ASSIGNMENT: Transcribe the records that follow, keeping every word as it stands.

RECORDS SUPPLIED:
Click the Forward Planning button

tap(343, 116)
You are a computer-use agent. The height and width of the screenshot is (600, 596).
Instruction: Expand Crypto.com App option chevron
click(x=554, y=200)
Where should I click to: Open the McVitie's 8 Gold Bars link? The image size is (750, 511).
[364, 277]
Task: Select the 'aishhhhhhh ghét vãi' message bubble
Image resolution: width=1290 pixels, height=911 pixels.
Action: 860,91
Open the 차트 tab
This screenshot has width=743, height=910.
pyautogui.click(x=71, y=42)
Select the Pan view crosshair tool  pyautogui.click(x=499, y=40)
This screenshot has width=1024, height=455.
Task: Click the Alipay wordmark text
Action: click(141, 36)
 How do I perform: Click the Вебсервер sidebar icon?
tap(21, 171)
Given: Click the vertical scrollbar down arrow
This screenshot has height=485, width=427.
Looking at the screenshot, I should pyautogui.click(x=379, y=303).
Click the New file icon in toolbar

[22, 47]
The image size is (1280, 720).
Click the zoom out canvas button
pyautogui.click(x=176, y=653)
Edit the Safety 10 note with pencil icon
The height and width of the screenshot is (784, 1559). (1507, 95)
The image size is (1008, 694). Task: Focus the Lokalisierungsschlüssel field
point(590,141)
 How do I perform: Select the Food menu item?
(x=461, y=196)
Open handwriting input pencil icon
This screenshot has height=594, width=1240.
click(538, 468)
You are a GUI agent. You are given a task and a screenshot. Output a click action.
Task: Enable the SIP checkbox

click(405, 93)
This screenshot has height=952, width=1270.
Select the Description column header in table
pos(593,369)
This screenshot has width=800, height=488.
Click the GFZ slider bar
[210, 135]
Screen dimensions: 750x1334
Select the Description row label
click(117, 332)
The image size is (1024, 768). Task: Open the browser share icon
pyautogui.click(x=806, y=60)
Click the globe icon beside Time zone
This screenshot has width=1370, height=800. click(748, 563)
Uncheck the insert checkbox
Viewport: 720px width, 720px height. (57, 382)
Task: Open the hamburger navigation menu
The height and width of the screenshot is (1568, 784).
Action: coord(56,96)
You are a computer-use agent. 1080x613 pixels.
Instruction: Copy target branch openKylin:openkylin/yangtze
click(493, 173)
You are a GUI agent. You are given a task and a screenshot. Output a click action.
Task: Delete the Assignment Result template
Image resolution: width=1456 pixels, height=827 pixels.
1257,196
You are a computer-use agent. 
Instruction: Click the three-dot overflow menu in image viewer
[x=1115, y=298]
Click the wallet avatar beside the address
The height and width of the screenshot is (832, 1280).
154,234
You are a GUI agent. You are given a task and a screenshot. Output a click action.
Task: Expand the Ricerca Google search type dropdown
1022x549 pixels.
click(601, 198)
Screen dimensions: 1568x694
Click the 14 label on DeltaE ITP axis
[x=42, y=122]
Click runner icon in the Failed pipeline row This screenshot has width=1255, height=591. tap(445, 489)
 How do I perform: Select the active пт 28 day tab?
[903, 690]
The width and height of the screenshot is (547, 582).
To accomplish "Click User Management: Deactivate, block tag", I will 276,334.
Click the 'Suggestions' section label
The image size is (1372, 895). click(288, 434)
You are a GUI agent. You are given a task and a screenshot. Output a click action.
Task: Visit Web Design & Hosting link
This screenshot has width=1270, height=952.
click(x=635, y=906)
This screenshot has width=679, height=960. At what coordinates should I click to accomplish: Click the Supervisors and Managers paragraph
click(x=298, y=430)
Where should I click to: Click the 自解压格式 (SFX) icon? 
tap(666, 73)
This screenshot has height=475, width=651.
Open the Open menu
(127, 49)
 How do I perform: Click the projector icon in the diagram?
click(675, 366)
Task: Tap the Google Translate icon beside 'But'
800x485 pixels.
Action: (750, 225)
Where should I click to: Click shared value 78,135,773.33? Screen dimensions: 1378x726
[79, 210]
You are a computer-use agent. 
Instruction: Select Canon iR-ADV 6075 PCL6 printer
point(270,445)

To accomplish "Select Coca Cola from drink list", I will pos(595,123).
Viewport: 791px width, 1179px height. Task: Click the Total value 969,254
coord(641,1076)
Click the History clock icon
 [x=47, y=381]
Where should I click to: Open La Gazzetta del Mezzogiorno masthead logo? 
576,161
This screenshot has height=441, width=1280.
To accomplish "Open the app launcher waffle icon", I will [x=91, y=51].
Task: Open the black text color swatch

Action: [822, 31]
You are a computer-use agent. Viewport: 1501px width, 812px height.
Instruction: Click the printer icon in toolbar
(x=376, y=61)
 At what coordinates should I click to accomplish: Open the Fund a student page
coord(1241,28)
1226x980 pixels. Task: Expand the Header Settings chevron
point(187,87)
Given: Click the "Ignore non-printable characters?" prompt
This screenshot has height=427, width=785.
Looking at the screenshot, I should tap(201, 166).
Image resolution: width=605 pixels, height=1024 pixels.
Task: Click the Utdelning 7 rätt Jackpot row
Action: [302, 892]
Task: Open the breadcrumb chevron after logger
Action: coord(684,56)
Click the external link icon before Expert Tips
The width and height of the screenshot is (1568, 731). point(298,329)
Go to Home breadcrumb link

WRITTEN SOLUTION:
Click the Forward Planning button

tap(343, 116)
You are a computer-use agent. The height and width of the screenshot is (600, 596).
Instruction: Expand Crypto.com App option chevron
click(x=554, y=200)
Where should I click to: Open the McVitie's 8 Gold Bars link? The image size is (750, 511).
[364, 277]
Task: Select the 'aishhhhhhh ghét vãi' message bubble
Image resolution: width=1290 pixels, height=911 pixels.
Action: 860,91
Open the 차트 tab
This screenshot has width=743, height=910.
pyautogui.click(x=71, y=42)
Select the Pan view crosshair tool  pyautogui.click(x=499, y=40)
This screenshot has width=1024, height=455.
Task: Click the Alipay wordmark text
Action: click(141, 36)
 How do I perform: Click the Вебсервер sidebar icon?
tap(21, 171)
Given: Click the vertical scrollbar down arrow
This screenshot has height=485, width=427.
Looking at the screenshot, I should pyautogui.click(x=379, y=303).
Click the New file icon in toolbar

[22, 47]
The image size is (1280, 720).
Click the zoom out canvas button
pyautogui.click(x=176, y=653)
Edit the Safety 10 note with pencil icon
The height and width of the screenshot is (784, 1559). (1507, 95)
The image size is (1008, 694). Task: Focus the Lokalisierungsschlüssel field
point(590,141)
 How do I perform: Select the Food menu item?
(x=461, y=196)
Open handwriting input pencil icon
This screenshot has height=594, width=1240.
click(538, 468)
You are a GUI agent. You are given a task and a screenshot. Output a click action.
Task: Enable the SIP checkbox

click(405, 93)
This screenshot has height=952, width=1270.
Select the Description column header in table
pos(593,369)
This screenshot has width=800, height=488.
Click the GFZ slider bar
[210, 135]
Screen dimensions: 750x1334
Select the Description row label
click(117, 332)
The image size is (1024, 768). Task: Open the browser share icon
pyautogui.click(x=806, y=60)
Click the globe icon beside Time zone
This screenshot has width=1370, height=800. click(748, 563)
Uncheck the insert checkbox
Viewport: 720px width, 720px height. (57, 382)
Task: Open the hamburger navigation menu
The height and width of the screenshot is (1568, 784).
Action: coord(56,96)
You are a computer-use agent. 1080x613 pixels.
Instruction: Copy target branch openKylin:openkylin/yangtze
click(493, 173)
You are a GUI agent. You are given a task and a screenshot. Output a click action.
Task: Delete the Assignment Result template
Image resolution: width=1456 pixels, height=827 pixels.
1257,196
You are a computer-use agent. 
Instruction: Click the three-dot overflow menu in image viewer
[x=1115, y=298]
Click the wallet avatar beside the address
The height and width of the screenshot is (832, 1280).
154,234
You are a GUI agent. You are given a task and a screenshot. Output a click action.
Task: Expand the Ricerca Google search type dropdown
1022x549 pixels.
click(601, 198)
Screen dimensions: 1568x694
Click the 14 label on DeltaE ITP axis
[x=42, y=122]
Click runner icon in the Failed pipeline row This screenshot has width=1255, height=591. tap(445, 489)
 How do I perform: Select the active пт 28 day tab?
[903, 690]
The width and height of the screenshot is (547, 582).
To accomplish "Click User Management: Deactivate, block tag", I will 276,334.
Click the 'Suggestions' section label
The image size is (1372, 895). click(288, 434)
You are a GUI agent. You are given a task and a screenshot. Output a click action.
Task: Visit Web Design & Hosting link
This screenshot has width=1270, height=952.
click(x=635, y=906)
This screenshot has width=679, height=960. At what coordinates should I click to accomplish: Click the Supervisors and Managers paragraph
click(x=298, y=430)
Where should I click to: Click the 自解压格式 (SFX) icon? 
tap(666, 73)
This screenshot has height=475, width=651.
Open the Open menu
(127, 49)
 How do I perform: Click the projector icon in the diagram?
click(675, 366)
Task: Tap the Google Translate icon beside 'But'
800x485 pixels.
Action: (750, 225)
Where should I click to: Click shared value 78,135,773.33? Screen dimensions: 1378x726
[79, 210]
You are a computer-use agent. 
Instruction: Select Canon iR-ADV 6075 PCL6 printer
point(270,445)

To accomplish "Select Coca Cola from drink list", I will pos(595,123).
Viewport: 791px width, 1179px height. Task: Click the Total value 969,254
coord(641,1076)
Click the History clock icon
 [x=47, y=381]
Where should I click to: Open La Gazzetta del Mezzogiorno masthead logo? 
576,161
This screenshot has height=441, width=1280.
To accomplish "Open the app launcher waffle icon", I will [x=91, y=51].
Task: Open the black text color swatch

Action: [822, 31]
You are a computer-use agent. Viewport: 1501px width, 812px height.
Instruction: Click the printer icon in toolbar
(x=376, y=61)
 At what coordinates should I click to accomplish: Open the Fund a student page
coord(1241,28)
1226x980 pixels. Task: Expand the Header Settings chevron
point(187,87)
Given: Click the "Ignore non-printable characters?" prompt
This screenshot has height=427, width=785.
Looking at the screenshot, I should tap(201, 166).
Image resolution: width=605 pixels, height=1024 pixels.
Task: Click the Utdelning 7 rätt Jackpot row
Action: [302, 892]
Task: Open the breadcrumb chevron after logger
Action: coord(684,56)
Click the external link icon before Expert Tips
The width and height of the screenshot is (1568, 731). point(298,329)
Go to Home breadcrumb link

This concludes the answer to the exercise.